» **TASK TO COMPLETE**
Repeat only what appears from the line containing "Open the Tenancy dropdown" through the last line of the listing below, exactly as written.

» **RECORDS FOR THE TASK**
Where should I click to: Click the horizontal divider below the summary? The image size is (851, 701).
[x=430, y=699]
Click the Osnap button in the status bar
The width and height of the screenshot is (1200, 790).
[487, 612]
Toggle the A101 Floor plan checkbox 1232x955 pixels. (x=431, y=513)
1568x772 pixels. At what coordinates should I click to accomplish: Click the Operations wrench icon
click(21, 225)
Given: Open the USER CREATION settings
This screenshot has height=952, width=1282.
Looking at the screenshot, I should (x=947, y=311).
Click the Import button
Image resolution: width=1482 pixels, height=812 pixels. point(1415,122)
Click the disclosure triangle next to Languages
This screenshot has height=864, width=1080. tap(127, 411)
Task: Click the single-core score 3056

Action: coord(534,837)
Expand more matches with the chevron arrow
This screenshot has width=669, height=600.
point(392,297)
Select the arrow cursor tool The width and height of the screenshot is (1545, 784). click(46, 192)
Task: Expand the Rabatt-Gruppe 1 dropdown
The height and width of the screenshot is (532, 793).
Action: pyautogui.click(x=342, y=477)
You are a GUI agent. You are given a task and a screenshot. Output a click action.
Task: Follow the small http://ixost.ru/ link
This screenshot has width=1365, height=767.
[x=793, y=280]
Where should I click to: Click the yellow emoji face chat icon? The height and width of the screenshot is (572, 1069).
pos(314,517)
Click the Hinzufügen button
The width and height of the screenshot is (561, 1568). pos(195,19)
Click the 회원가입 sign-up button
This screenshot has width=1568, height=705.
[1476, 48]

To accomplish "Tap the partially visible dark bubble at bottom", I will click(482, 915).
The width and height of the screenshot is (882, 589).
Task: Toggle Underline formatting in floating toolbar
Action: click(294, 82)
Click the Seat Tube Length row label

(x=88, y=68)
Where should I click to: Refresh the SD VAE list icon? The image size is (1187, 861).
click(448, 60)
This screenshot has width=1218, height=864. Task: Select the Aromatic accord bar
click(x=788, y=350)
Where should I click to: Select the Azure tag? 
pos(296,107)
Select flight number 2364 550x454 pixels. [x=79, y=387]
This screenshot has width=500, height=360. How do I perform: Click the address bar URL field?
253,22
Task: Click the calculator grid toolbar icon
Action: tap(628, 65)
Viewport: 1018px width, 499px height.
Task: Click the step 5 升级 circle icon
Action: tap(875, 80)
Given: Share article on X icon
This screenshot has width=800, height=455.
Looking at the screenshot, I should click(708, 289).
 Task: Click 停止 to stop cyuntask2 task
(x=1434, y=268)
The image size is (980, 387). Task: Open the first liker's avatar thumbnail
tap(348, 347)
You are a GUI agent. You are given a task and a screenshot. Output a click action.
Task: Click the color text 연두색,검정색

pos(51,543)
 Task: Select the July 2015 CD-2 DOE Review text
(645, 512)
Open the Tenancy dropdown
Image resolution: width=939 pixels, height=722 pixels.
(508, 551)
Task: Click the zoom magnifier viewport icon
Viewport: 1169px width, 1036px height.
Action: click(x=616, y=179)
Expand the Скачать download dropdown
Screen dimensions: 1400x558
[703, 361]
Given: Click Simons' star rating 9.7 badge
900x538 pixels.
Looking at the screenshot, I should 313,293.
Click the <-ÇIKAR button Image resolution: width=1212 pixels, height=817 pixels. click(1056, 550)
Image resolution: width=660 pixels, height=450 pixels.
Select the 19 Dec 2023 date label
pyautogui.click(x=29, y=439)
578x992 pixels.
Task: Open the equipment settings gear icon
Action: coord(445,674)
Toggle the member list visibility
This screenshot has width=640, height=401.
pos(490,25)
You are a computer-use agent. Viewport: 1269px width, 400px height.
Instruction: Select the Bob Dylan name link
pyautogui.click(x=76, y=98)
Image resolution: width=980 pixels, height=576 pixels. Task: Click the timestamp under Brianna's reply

» **WRITTEN RESPONSE**
Open the Tenancy dropdown
Image resolution: width=939 pixels, height=722 pixels.
(508, 551)
Task: Click the zoom magnifier viewport icon
Viewport: 1169px width, 1036px height.
Action: click(x=616, y=179)
Expand the Скачать download dropdown
Screen dimensions: 1400x558
[703, 361]
Given: Click Simons' star rating 9.7 badge
900x538 pixels.
Looking at the screenshot, I should 313,293.
Click the <-ÇIKAR button Image resolution: width=1212 pixels, height=817 pixels. click(1056, 550)
Image resolution: width=660 pixels, height=450 pixels.
Select the 19 Dec 2023 date label
pyautogui.click(x=29, y=439)
578x992 pixels.
Task: Open the equipment settings gear icon
Action: coord(445,674)
Toggle the member list visibility
This screenshot has width=640, height=401.
pos(490,25)
You are a computer-use agent. Viewport: 1269px width, 400px height.
Instruction: Select the Bob Dylan name link
pyautogui.click(x=76, y=98)
Image resolution: width=980 pixels, height=576 pixels. Task: Click the timestamp under Brianna's reply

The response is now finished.